On rare occasions, I have had staff who not only cared for my physical needs but also took an interest in me as a person. Staff who treated me like they would want to be treated. Not just a body. Not just a task they had to complete.

Kenyoia was one of those staff.  She had an upbeat attitude.  She enjoyed coming to work and caring for me. She told me, "If you look good you feel good." She would assist me in picking out nice clothes to wear. Not just fancy lounging pajamas. Clothes. I have tried to keep this up. It's true. When I look good I feel good. She even got me exercising a little.

We all know I  have difficulty navigating the ramp in the van. My powerchair tires look like they have been through combat. It takes several tries for me to successfully get in or out of the van. A lot of the staff gets frustrated. Kenyonia would just say, "Come on Grandma." She made a joke of it This took the pressure off of me. I knew I was screwing up.  She never called attention to it.

I am dying to go to Whole Foods Market. If Kenyonia still worked for this agency and at this house, I would ask her to take me...The main activity I enjoy is going vegan food shopping. Food shopping was one activity I loved doing with her. She knew about eating healthy. She allowed me to try new food. Most staff do not like to go food shopping with me because I like to take my time. I like to look at everything  

I am directionally challenged. I can lose the person I am shopping with, in a split second, when they turn a corner. I also forget that there may be people behind me when I stop to look at something. When this happened while shopping with Kenyonia I would hear, "Grandma where are you going? I would turn and see her dancing up the aisle I  was supposed to be in. I was embarrassed but secretly delighted by her behavior. Although we did get some strange looks from other customers.

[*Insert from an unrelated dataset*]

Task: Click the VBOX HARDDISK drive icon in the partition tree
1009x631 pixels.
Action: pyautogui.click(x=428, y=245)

I am grateful to still be living here. I am grateful for my staff. However, I do not have very many happy memories. I am just a girl who wants to have fun. Most of what I like to do centers around food. A  staff member doesn't have to be friends with a client to have fun with them. I don't like to go out a lot. I want to make more good memories when I do. '

Having Kenyona as my caregiver is a very good memory
















Saturday, February 24, 2024

NETFLIX AND CHILL


 If you've been a follower of this blog since my days in a nursing home you are probably aware that I volunteered for Voyce while I was a resident. I was interviewed about what it was like to live in LTC. These videos were used in training sessions at Voyce.

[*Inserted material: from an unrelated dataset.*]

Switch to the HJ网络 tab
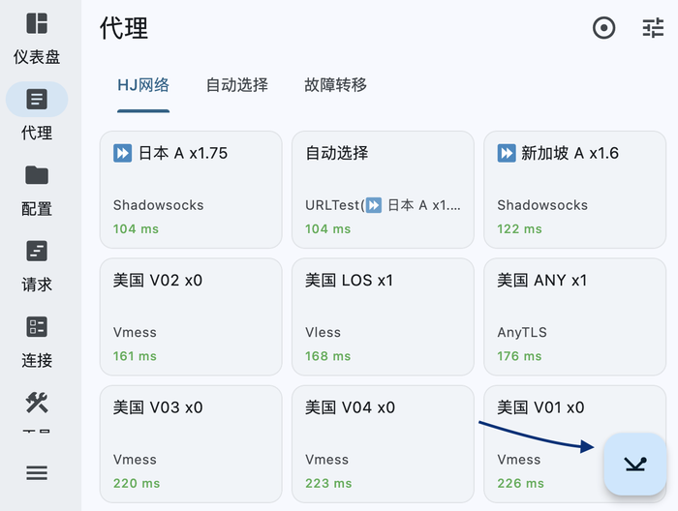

I attended conferences. I considered becoming an ombudsman, and I  wrote several articles about life in a nursing home. It was an honor to be affiliated with Voyce. I have awesome memories. I thank everyone at Voyce, especially Chen for allowing me such a great experience.

It has been suggested that I attend conferences, write, and advocate for others with developmental disabilities. I have been and will continue to be an advocate for people with disabilities via my writing. As for going to conferences, my feeling is I have been there. I have done that. I am done.

This agency stresses that we need to go out into the community. If I go out once or twice a week why is that not enough?   When do I get  to say, "I just want to Netflix and chill, read, write, and see my friends?"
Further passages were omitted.